# Automatic Text Summarisation


Text summarisation is a useful tool for various text applications that aims to highlight important information within a large corpus. Automatic Text Summarisation is a method that allows individuals to achieve a breakthrough in productivity by reducing the massive volume of information they encounter daily. This method not only allows people to reduce the amount of reading they need to do, but it also allows them to read and comprehend literary pieces efficiently.

Text summarisation is an NLP technique that extracts text from a large amount of data. It helps in creating a shorter version of the large text available. With the outburst of information on the web, text summarisation helps to extract useful information.

**Why text summarisation ?**
1. Text summarisation reduces the reading time
2. Makes selection process much easier
3. Improves effectiveness of indexing
4. Autometic text summarisation is less bias than humans
5. With the Autometic text summarisation, the number of documents to be proceeded increases

![image.png](attachment:image.png)

**How text summarisation works**

In general there are two types of summarization, abstractive and extractive summarization.
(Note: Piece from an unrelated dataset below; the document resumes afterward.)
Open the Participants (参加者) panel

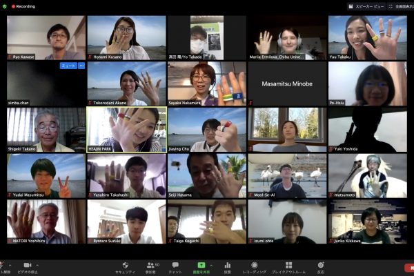[x=150, y=265]
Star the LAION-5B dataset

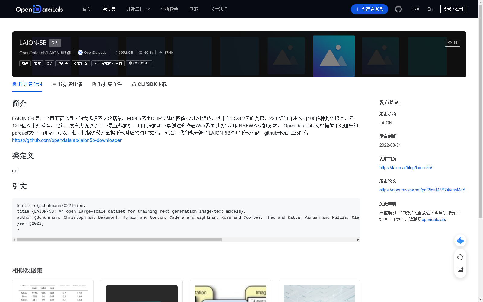click(453, 43)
1. **Extractive Summarisation**
In Extractive Summarisation, we identify essential phrases or sentences from the original text and extract only these phrases from the text. These extracted sentences would be the summary.


2. **Abstractive Summarisation**
We work on generating new sentences from the original text in the Abstractive Summarisation approach. The abstractive method contrasts the approach described above, and the sentences generated through this approach might not even be present in the original text.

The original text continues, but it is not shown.